DIRECTIONS
**1.** In the UCS core library documentation, which function removes duplicates from a list?
**2.** List every type name that the UCS core library documentation gives as a possible return value of UCS::VarType.
**3.** Extend the UCS core library documentation from the point where it stops.

DOCUMENT
==================================================

<<

NAME

UCS - Core library

SYNOPSIS

  use UCS;

  $UCS::Version;                                # UCS version
  $UCS::Copyright;                              # UCS copyright string
  $UCS::BaseDir;                                # base directory of UCS system
  $UCS::PerlDir;                                # base directory of UCS/Perl
  
  UCS::Die("Msg line 1", "Msg line 2", ...);    # really die (even in Tk loop)
  UCS::Warn("Msg line 1", "Msg line 2", ...);   # warning message (may be caught by Tk)
  UCS::Status("Message");                       # display status message in Tk window
  UCS::Splash();                                # splash screen (may be shown during start-up)
  $UCS::Verbose = 0;                            # suppress warnings 
  @unique_values = UCS::Unique(@list);          # remove duplicates from list

  @vars = (@UCS::CoreVars, @UCS::DerivedVars);  # standard variable names (core and derived)
  @matches = UCS::Match($pattern, @names);      # match variable names
  $ok = UCS::ValidKey($key);                    # valid identifier, e.g as AM key
  $ok = UCS::ValidName($name);                  # whether variable name is valid
  $type = UCS::VarType($name);                  # "BOOL", "INT", "DOUBLE", "STRING"
  ($spec, $key) = UCS::SplitName($name);        # split am.*, r.*, or user-defined variable name

  @registered_AMs = UCS::AM_Keys();             # keys for built-in AMs (when loaded)

==================================================

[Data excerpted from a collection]
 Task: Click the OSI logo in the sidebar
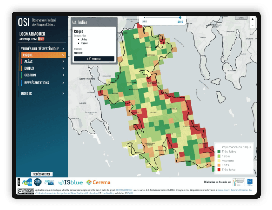[24, 22]
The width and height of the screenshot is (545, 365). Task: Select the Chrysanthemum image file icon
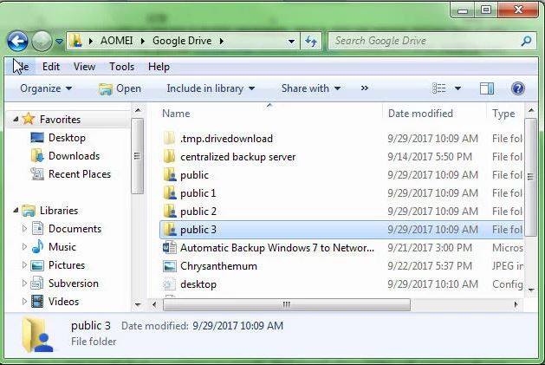[169, 266]
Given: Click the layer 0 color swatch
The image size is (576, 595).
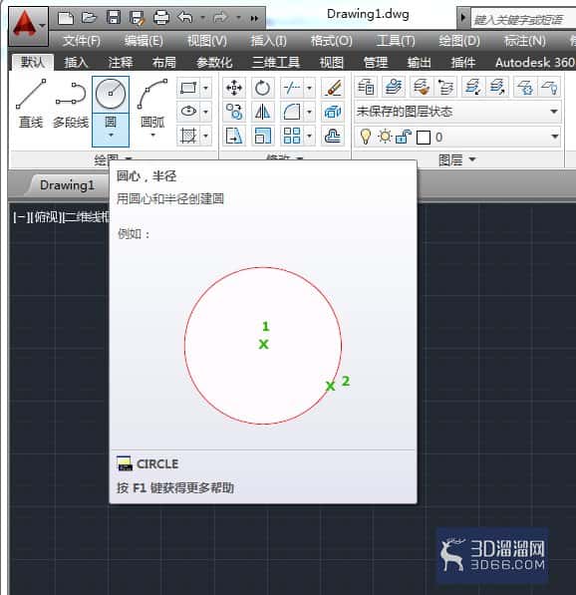Looking at the screenshot, I should pos(424,138).
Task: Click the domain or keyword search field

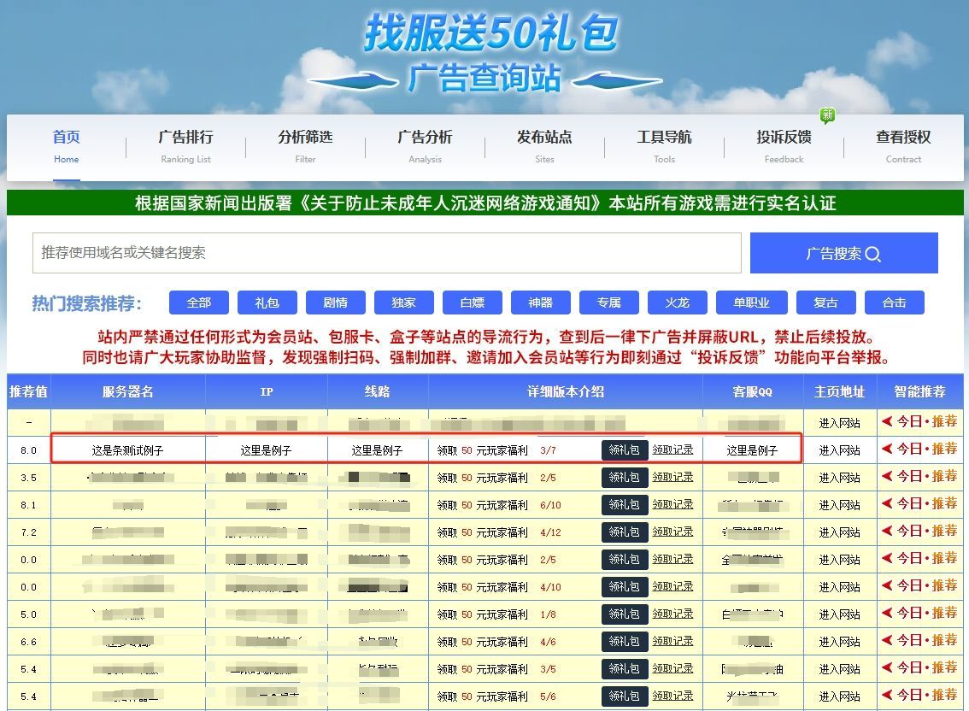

==================================================

OUTPUTS
**1.** UCS::Unique

**2.** BOOL, INT, DOUBLE, STRING

**3.**
  if (UCS::AM($key)) {
    $full_name = UCS::AM_Name($key);            # long descriptive name
    $description = UCS::AM_Description($key);   # optional multi-line text
    $exp = UCS::AM_Expression($key);            # AM equation as compiled UCS expression
    $score = $exp->eval({f=>$f, f1=>$f1, ...}); # use UCS::Expression methods to evaluate AM
  }
  $score = UCS::Eval_AM($key, $arghash);        # convenient but slow

  UCS::Load_AM_Package("HTest", ...);           # load built-in AM packages

  $ok = UCS::Register_AM                        # register new association measure
    "tscore",                                   # AM key (-> variables am.tscore and r.tscore)
    "t-score measure (Church et. al. 1991)",    # long descriptive name
    '(%O11% - %E11%) / sqrt(%O11%)',            # UCS expression (will be compiled into UCS::Expression)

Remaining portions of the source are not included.